WHAT TO PRODUCE:
With pictures excluded, copy word for word the lines in the data below from the line containing "Tap the Koru Casino logo" through the line containing "Where should I".
───── MATERIALS PROVIDED ─────
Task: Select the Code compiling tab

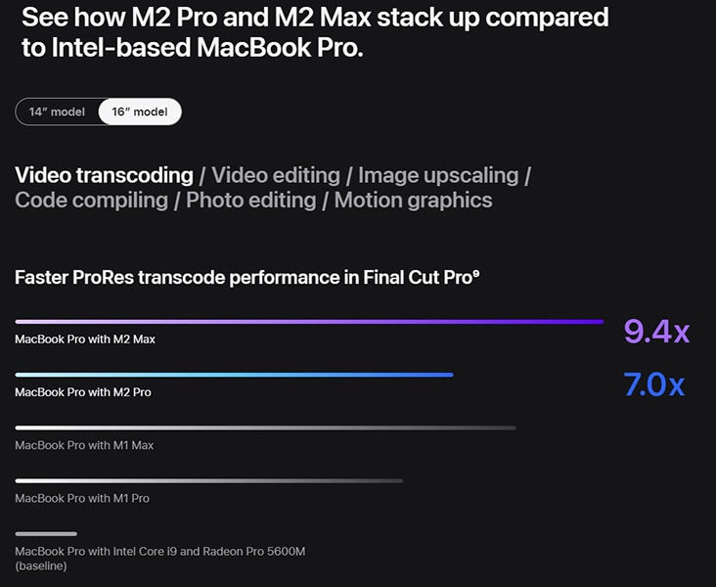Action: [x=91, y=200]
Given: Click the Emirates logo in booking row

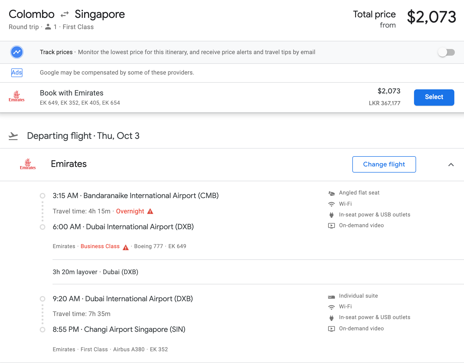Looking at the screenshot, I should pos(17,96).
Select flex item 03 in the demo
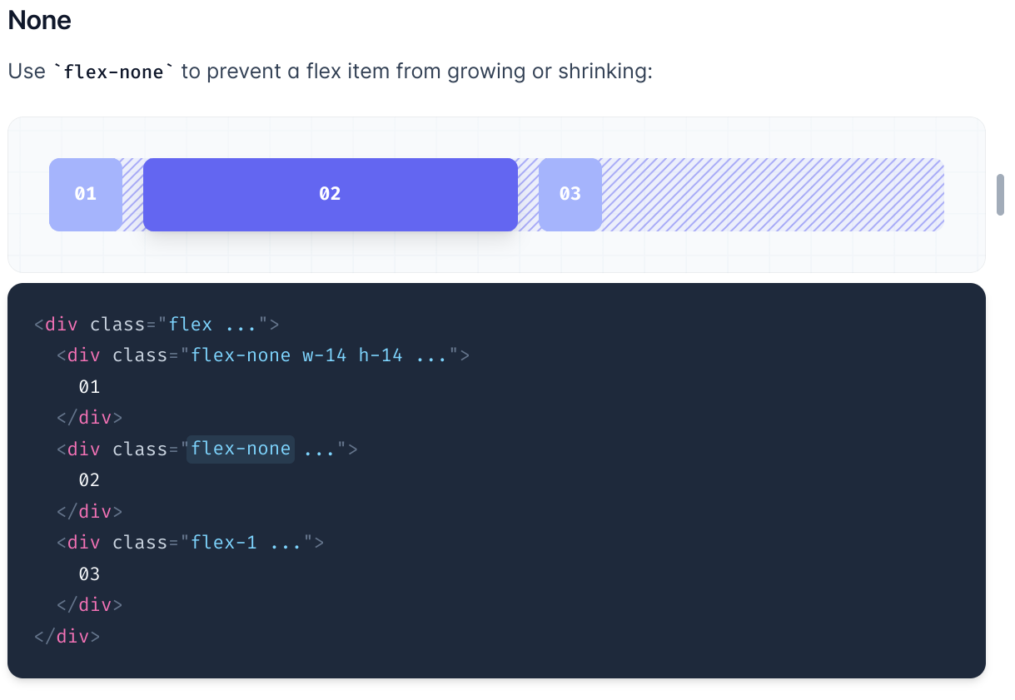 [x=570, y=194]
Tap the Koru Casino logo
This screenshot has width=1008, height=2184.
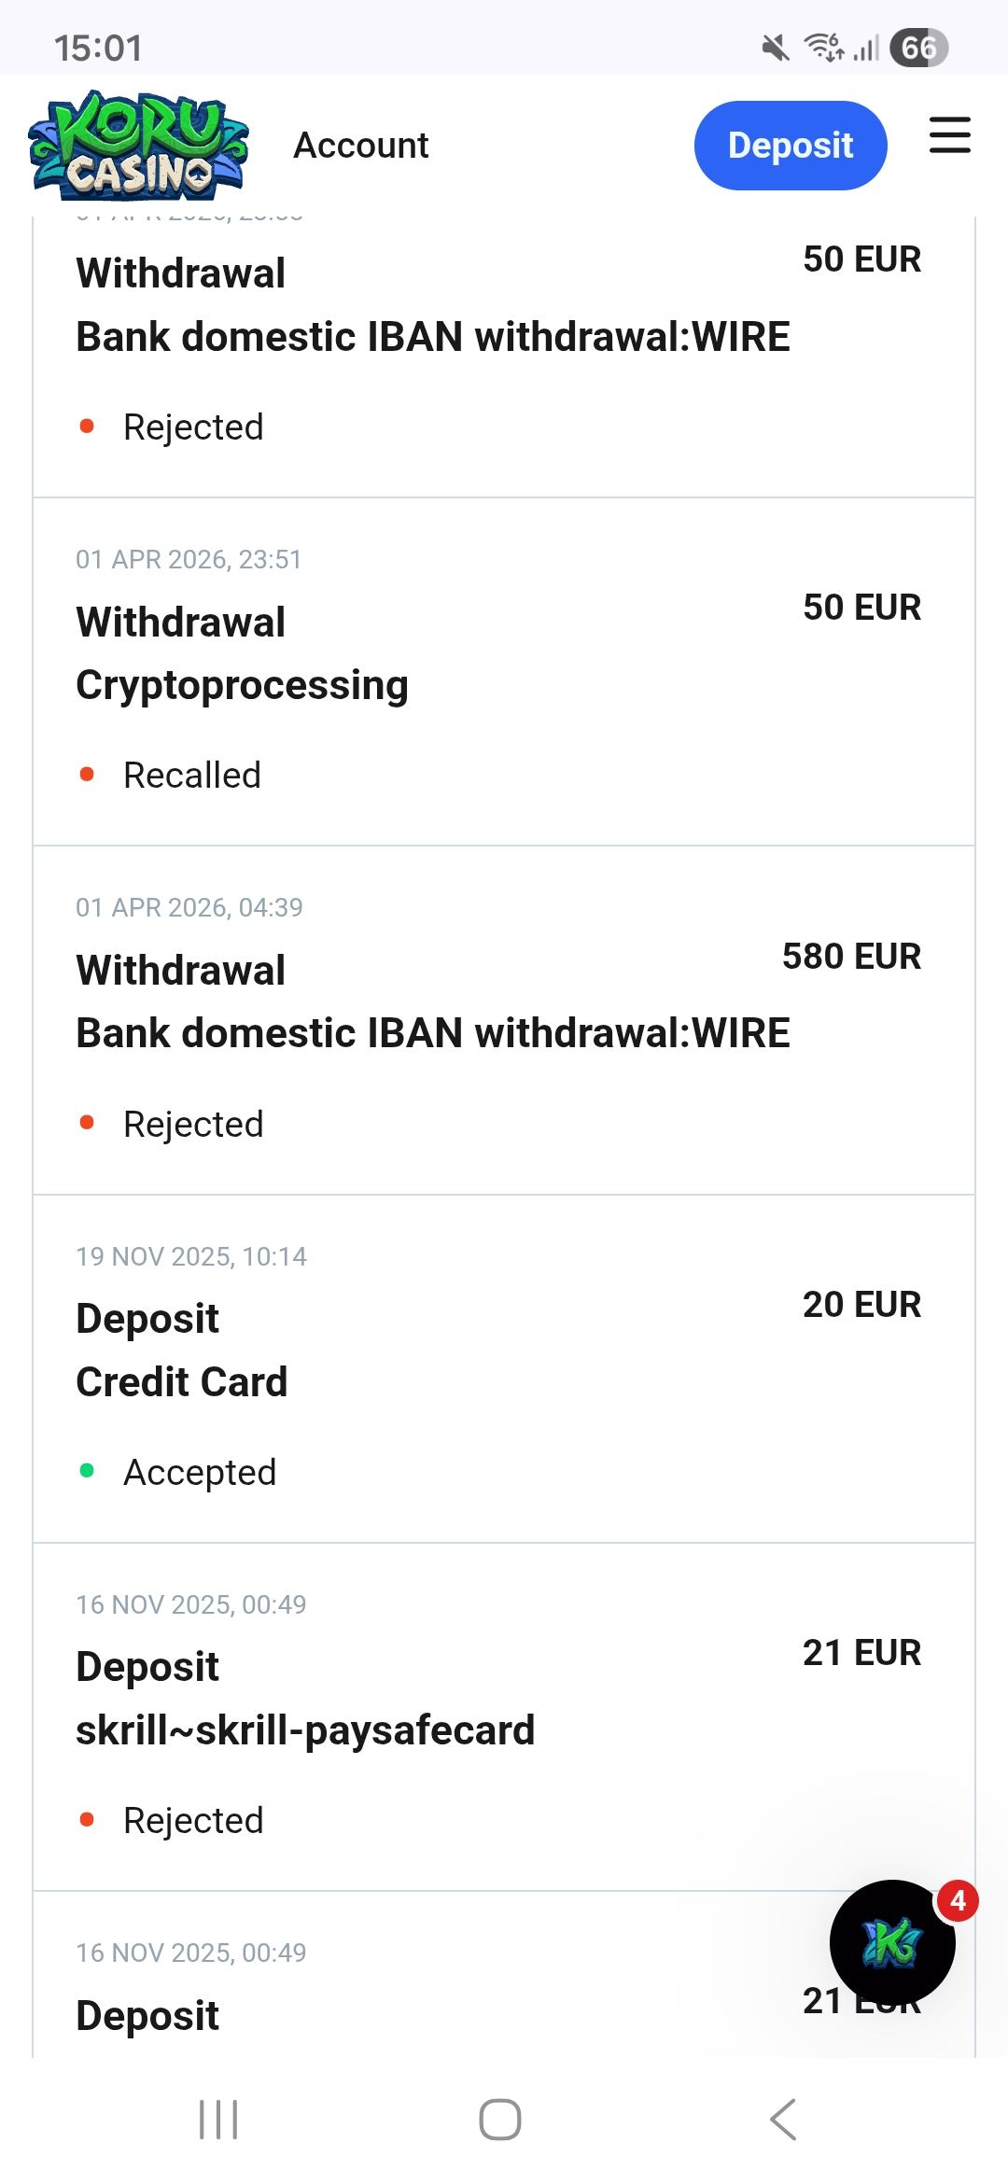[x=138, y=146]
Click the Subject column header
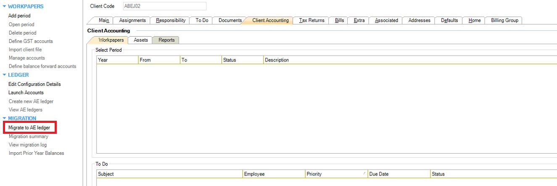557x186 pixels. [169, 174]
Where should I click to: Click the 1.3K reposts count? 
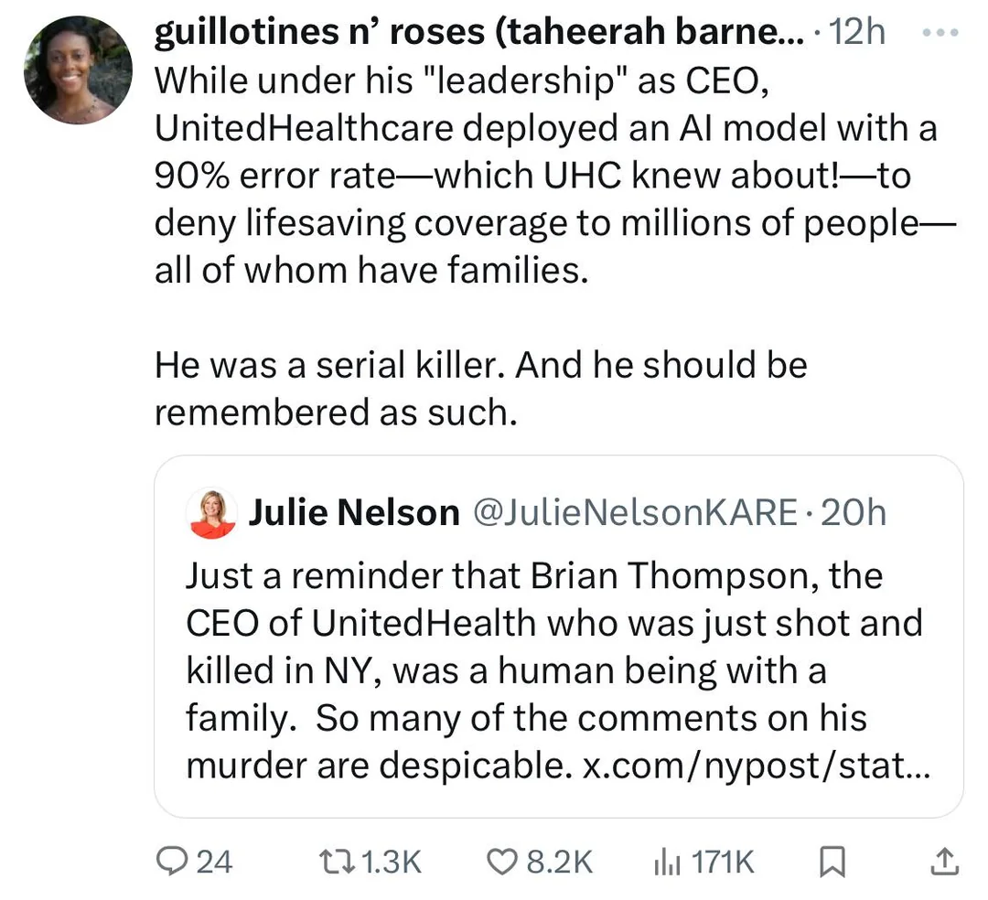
─────
───── MATERIALS PROVIDED ─────
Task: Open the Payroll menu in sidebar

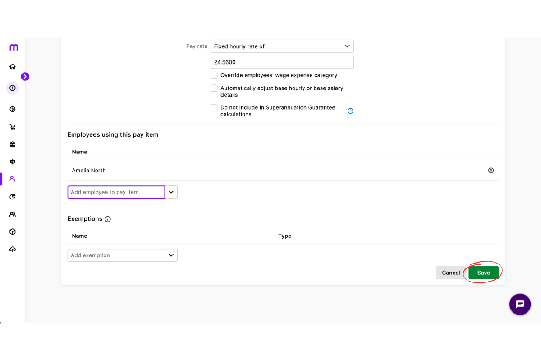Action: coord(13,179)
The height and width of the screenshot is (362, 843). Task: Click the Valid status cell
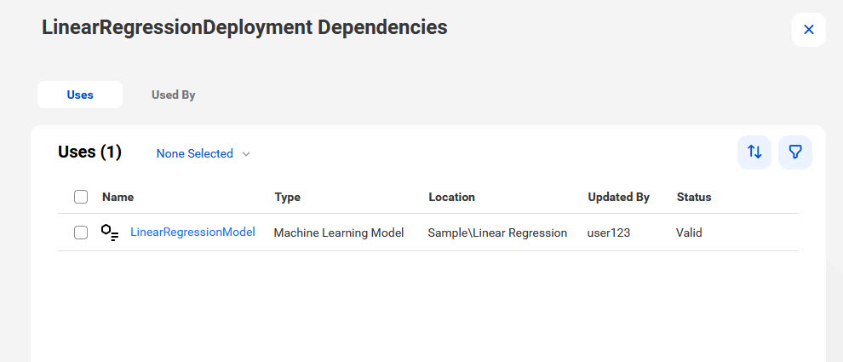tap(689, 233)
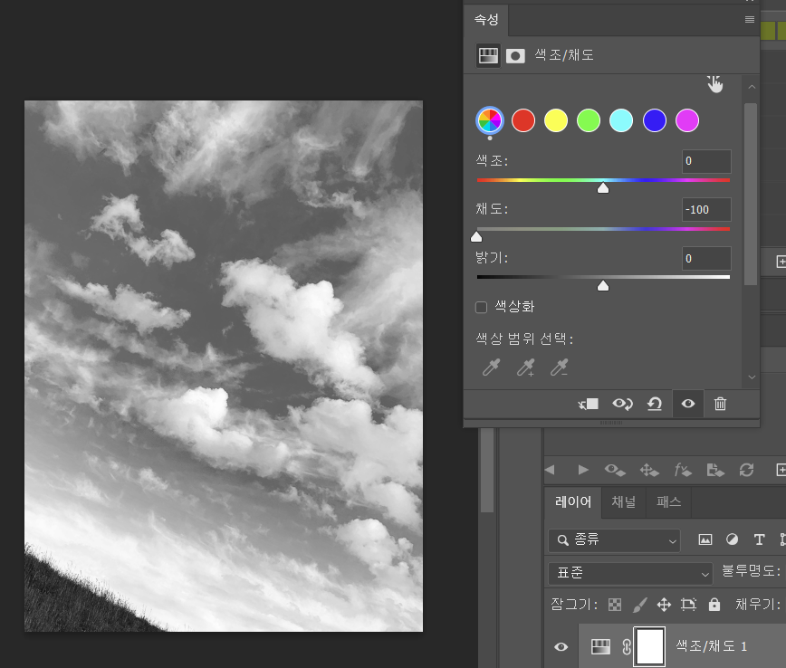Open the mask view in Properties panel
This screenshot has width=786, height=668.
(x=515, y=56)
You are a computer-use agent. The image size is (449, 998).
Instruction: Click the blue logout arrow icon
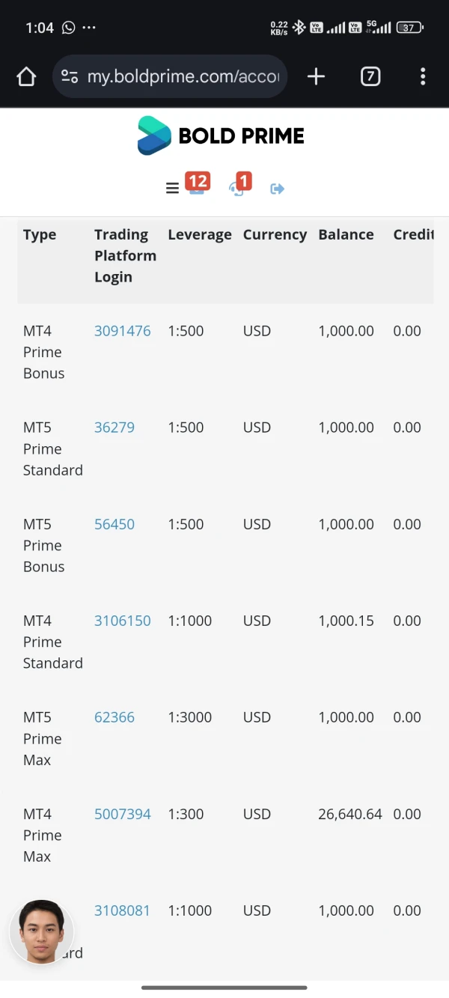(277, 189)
─────
EXERCISE RESULT:
Tap the Koru Casino logo
This screenshot has width=1008, height=2184.
[x=138, y=146]
Click the Subject column header
557x186 pixels. [169, 174]
Where should I click to: Click the 1.3K reposts count? 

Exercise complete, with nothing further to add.